I say it is a battle because I've watched her fighting. It is tangible, physical. Some days it is an uphill struggle. Some days the attack defeats you. Some days the enemy retreats and there are breaks of peace.
As of late, I have noticed a shift in mom's attitude though, and as a direct result, I think her depression is improving. Things that would normally bother her, I see her shrugging off. Where negative comments once would have entered, she spouts something positive.
She said something so wise to me a few weeks ago at lunch that I've wanted to share.
"When my balloons are up, I'm not risking being around someone who will pop them!"
I'm not sure she realizes how profound this is but I'm so very proud of her.
My mom has loved Eeyore for as long as I can remember. Maybe it is because she could relate to his moods. There are times we have to 'kick her in the pants' and remind her she is being like her purple friend.
But I can't remember the last time I've had to give her a pep talk.
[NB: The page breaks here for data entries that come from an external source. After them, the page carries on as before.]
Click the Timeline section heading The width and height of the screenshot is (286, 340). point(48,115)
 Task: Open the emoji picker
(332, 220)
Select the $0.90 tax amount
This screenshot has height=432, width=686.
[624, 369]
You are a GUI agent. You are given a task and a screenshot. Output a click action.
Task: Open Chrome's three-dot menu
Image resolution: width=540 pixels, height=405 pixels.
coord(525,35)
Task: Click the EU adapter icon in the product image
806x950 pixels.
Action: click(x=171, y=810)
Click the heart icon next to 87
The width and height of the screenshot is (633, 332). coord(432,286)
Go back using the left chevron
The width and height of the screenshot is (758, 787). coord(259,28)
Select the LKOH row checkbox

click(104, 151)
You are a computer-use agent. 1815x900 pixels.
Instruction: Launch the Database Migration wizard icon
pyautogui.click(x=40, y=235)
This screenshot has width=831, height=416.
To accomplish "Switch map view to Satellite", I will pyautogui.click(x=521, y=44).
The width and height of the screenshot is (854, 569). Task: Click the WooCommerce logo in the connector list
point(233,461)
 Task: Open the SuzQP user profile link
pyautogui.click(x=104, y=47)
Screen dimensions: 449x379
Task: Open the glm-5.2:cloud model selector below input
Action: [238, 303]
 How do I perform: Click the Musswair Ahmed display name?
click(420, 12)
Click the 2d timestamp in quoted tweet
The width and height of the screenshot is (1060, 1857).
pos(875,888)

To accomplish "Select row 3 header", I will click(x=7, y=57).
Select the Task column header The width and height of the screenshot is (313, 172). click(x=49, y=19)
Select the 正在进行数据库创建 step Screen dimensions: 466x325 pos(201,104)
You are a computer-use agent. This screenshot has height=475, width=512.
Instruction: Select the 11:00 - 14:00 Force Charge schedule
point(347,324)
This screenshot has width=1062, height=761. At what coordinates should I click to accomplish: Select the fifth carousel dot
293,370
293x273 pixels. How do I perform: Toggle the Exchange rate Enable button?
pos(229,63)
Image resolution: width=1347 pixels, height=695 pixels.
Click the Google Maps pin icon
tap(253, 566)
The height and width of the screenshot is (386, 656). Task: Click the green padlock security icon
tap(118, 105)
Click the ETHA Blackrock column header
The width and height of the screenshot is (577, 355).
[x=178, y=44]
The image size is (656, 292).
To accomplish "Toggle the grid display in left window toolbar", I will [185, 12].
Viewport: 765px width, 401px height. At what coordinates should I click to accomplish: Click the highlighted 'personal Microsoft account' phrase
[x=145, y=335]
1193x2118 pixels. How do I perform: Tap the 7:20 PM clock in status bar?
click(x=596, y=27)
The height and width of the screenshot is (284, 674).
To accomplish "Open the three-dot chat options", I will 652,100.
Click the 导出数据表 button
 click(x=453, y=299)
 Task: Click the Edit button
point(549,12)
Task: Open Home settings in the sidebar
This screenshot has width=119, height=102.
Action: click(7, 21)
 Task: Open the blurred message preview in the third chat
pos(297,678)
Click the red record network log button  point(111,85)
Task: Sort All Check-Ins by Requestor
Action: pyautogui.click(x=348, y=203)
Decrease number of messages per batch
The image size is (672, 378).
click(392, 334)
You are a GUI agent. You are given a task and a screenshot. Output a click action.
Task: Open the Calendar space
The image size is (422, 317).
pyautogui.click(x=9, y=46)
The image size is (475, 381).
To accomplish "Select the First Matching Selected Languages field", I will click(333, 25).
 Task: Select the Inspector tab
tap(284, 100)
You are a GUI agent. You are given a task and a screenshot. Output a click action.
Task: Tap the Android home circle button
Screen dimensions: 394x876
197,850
Instead, I find her giving them to me!
You can't control when depression hits but you can control your attitude every day. You can control your outlook on life and how you face each obstacle. And that helps you battle this disease.
Choosing to protect your "balloons" keeps from letting others drag you down. If you know you're prone to sadness, don't be around negative Nancies. It just adds rain to the cloud.
Finding joy can be difficult when facing depression or great loss, but it is possible. The first step is choice. Choose to get up, put one foot in front of the other, and focus on the now. Choose to see the beauty in the day, despite the sadness that may be present. There is always something, even if a tiny sliver, that can bring you hope. And if you'll do this day by day, the joy becomes easier to find. Pretty soon, joy floods and cancels out darkness.
Imagine starting each morning with a balloon.
That balloon represents the good - the JOY - that you have. It could be watching a beautiful sunrise. Hearing birds chirping outside your window. Hugging a friend. Having two legs to get out of bed. A strong cup of coffee. You choose...
But visibly put that joy inside your balloon and let it float. Take it with you, wherever you go.
If you can find more than one joy, imagine more balloons.
Now, protect them.
If you see storm clouds brewing, stand strong.
If someone threatens to pop them, walk away.
Do whatever it takes to hold on to that balloon.
And then do it again tomorrow.
1 comments:
I found your blog by reading Still Standing Magazine. I followed your link in the bio about you over here. I love the way your mom thinks of depression with balloons. I worked with patients, many of whom does suffer from depression and anxiety, and I would love to use this analogy in order to help them.